L’amore, dice, è il motore delle sue
canzoni. Ora, dopo la separazione dalla prima moglie, ne sta vivendo uno
nuovo. Di quel momento di estrema
fragilità sentimentale, Liga inaspettatamente mise a conoscenza anche i
fan, con una lettera pubblicata sul suo
sito. «Ero preoccupato che la storia potesse diventare materia per giornali
scandalistici, anche perché stavano girando voci che non rispecchiavano il
vero. Ai miei fan raccontai che stavo attraversando una fase delicata, chiedevo pazienza e rispetto per un momento particolarmente difficile. La privacy
è importante anche per garantire una
vita serena ai bambini, che hanno sette anni e dieci mesi. I figli sono un dono, ci costringono a pensieri nuovi, e la
cosa fantastica è che hanno sempre più
risorse dei genitori».
Di Correggio era anche lo scrittore
Piervittorio Tondelli, morto nel ‘91
quando il primo disco di Liga era appena uscito. I due si conoscevano solo di
vista, «a causa della mia timidezza cronica non riuscivo mai ad avvicinarlo.

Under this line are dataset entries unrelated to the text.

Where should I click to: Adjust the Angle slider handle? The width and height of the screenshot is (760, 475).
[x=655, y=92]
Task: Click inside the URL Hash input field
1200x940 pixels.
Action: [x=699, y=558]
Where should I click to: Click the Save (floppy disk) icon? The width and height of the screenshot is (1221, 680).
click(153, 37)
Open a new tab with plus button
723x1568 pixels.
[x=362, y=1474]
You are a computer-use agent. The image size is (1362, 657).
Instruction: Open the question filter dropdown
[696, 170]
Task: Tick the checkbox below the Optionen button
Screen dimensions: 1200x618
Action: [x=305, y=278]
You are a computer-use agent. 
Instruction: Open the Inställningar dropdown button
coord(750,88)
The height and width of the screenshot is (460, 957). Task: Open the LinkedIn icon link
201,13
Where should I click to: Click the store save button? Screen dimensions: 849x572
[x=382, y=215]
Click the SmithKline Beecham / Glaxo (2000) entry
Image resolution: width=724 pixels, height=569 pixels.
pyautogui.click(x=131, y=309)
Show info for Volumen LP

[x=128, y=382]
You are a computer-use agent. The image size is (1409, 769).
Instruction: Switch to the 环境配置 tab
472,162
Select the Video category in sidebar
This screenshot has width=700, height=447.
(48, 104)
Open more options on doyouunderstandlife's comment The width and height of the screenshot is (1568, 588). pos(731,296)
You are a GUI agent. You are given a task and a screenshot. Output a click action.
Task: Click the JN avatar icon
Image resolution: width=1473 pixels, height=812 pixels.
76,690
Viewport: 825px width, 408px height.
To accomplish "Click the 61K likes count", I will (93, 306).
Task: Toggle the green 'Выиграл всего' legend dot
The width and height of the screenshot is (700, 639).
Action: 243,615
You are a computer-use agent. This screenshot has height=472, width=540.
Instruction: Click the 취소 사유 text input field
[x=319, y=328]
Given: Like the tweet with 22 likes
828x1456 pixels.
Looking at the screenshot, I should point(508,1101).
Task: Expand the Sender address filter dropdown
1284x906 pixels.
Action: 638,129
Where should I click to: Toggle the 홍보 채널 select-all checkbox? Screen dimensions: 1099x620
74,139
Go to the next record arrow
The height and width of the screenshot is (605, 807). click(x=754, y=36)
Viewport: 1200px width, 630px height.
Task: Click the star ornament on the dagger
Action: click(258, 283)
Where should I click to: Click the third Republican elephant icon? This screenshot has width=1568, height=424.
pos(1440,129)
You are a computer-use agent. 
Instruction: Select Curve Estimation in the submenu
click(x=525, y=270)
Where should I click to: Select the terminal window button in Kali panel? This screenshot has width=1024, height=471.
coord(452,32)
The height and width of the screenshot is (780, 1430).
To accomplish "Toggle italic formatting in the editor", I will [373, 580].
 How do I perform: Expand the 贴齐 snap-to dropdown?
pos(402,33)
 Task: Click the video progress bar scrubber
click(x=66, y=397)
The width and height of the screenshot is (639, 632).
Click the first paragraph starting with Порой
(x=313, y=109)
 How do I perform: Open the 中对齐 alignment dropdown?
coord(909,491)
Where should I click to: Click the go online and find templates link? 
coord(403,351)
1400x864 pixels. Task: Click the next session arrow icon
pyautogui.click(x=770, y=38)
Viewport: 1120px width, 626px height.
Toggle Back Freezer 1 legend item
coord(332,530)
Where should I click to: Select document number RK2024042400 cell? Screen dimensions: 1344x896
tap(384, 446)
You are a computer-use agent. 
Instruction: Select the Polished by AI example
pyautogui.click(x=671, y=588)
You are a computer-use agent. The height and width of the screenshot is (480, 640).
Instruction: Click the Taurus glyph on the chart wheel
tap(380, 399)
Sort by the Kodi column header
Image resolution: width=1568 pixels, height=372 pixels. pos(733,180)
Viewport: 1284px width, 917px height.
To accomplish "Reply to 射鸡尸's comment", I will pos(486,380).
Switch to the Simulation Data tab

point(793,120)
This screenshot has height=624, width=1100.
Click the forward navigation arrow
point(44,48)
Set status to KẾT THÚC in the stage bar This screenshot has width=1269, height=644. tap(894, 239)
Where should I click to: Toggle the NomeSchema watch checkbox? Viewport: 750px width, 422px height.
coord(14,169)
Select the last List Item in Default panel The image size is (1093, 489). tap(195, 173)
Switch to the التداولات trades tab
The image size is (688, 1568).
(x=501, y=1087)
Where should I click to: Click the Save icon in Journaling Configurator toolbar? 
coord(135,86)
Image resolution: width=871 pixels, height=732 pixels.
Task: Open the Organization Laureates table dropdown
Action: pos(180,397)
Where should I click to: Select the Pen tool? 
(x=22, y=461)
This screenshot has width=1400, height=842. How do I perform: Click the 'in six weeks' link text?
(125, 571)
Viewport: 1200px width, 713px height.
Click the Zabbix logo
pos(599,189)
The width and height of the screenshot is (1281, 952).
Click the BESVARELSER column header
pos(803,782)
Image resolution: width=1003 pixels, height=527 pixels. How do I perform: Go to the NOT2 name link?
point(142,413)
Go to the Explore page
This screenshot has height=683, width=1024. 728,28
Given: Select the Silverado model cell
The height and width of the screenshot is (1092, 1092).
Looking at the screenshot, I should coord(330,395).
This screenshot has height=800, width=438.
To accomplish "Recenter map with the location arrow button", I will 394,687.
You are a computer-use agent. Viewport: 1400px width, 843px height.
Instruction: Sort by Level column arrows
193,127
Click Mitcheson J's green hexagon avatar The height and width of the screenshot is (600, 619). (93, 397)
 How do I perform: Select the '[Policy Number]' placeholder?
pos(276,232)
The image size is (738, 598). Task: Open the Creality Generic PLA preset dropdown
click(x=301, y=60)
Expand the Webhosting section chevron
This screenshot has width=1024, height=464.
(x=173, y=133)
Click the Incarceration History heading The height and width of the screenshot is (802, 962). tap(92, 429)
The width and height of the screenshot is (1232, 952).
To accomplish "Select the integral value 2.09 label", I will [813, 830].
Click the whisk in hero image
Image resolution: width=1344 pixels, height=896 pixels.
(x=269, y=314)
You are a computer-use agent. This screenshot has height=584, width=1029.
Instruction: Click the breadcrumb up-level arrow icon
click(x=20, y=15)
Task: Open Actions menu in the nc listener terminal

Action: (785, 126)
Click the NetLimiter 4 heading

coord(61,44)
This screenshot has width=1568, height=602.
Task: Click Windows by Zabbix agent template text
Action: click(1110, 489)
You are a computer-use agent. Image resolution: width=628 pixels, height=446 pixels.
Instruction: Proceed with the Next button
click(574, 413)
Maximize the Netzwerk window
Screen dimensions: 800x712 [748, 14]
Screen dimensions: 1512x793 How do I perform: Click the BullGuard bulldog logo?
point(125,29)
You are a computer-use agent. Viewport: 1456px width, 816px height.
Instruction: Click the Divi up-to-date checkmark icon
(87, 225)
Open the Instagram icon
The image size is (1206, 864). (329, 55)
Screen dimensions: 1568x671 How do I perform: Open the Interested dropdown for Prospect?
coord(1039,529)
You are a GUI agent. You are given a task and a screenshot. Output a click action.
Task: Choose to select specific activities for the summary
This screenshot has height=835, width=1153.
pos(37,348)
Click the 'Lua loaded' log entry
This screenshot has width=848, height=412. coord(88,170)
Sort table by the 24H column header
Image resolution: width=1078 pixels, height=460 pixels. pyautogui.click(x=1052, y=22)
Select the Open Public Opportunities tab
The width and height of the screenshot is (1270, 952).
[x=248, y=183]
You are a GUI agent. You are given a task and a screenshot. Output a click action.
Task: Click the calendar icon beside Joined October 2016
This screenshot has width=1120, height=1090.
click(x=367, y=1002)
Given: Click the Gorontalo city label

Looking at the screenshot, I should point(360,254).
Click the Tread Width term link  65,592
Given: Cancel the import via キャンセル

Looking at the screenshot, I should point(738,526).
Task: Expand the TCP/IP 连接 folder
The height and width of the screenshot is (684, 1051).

Tondelli viveva a Milano, veniva di rado, la Correggio cattolica non gli perdonava di essere un omosessuale e di
averlo scritto nei suoi libri». Ma durante la lunga malattia era tornato al paese
e si era riavvicinato alla chiesa. «Da ex
cattolico, anche io continuo ad avere
un fortissimo bisogno della figura di un
qualche dio. Ma non riesco più a tollerare la cultura dell’espiazione, della pena, del dolore, del sacrificio che ha a che
fare con il cattolicesimo. Non sono migrato verso altre religioni, mi muovo a
naso, ma sono rimasto colpito nel vedere il Dalai Lama professare la sua fede in un incontro a Pomaia, in provincia di Pistoia, in una giornata piena di
sole, di arancione, di marrone, di verde,
di pace, di gioia. Lui sorrideva e sbadigliava, profondamente umano, rilassato. Non c’era un rituale così pesante e
faticoso come il nostro. Questo non mi
ha spinto a diventare buddista, però ho
pensato alle potenzialità che avrebbe
la religione cattolica se solo riuscisse ad
acquistare quella leggerezza».
Il tempo che passa non lo disarma, lo
ha riconciliato con la vita e con se stesso. «Non immaginavo che i quarant’anni fossero così fighi. Nonostante negli ultimi anni abbia vissuto una
serie di esperienze molto forti — la
morte di mio padre, di un cugino che
per me era come un fratello, una separazione, una nascita — ho acquistato
una consapevolezza che mi fa vivere
meglio. Mi sento più tollerante. Prima
ero rigido e rabbioso. A vent’anni ero
snob, pensavo che la gente vivesse male, che non capisse niente. Convinto,
povero sfigato, che gli altri sbagliassero
sempre. Una cosa che mi ha fatto respirare profondamente, è quella che ho
fatto dire a Freccia in uno dei suoi credo: “Non è giusto criticare la vita degli
altri, perché degli altri non sai veramente un cazzo”. Il mio sogno è un’utopia: vorrei un mondo comico, che
faccia ridere. Invece viviamo ai margini della catastrofe, augurandoci di non
finirci dentro. Il pensiero economico
occidentale ha ucciso lo slogan più felice del 68: “Una risata vi seppellirà”».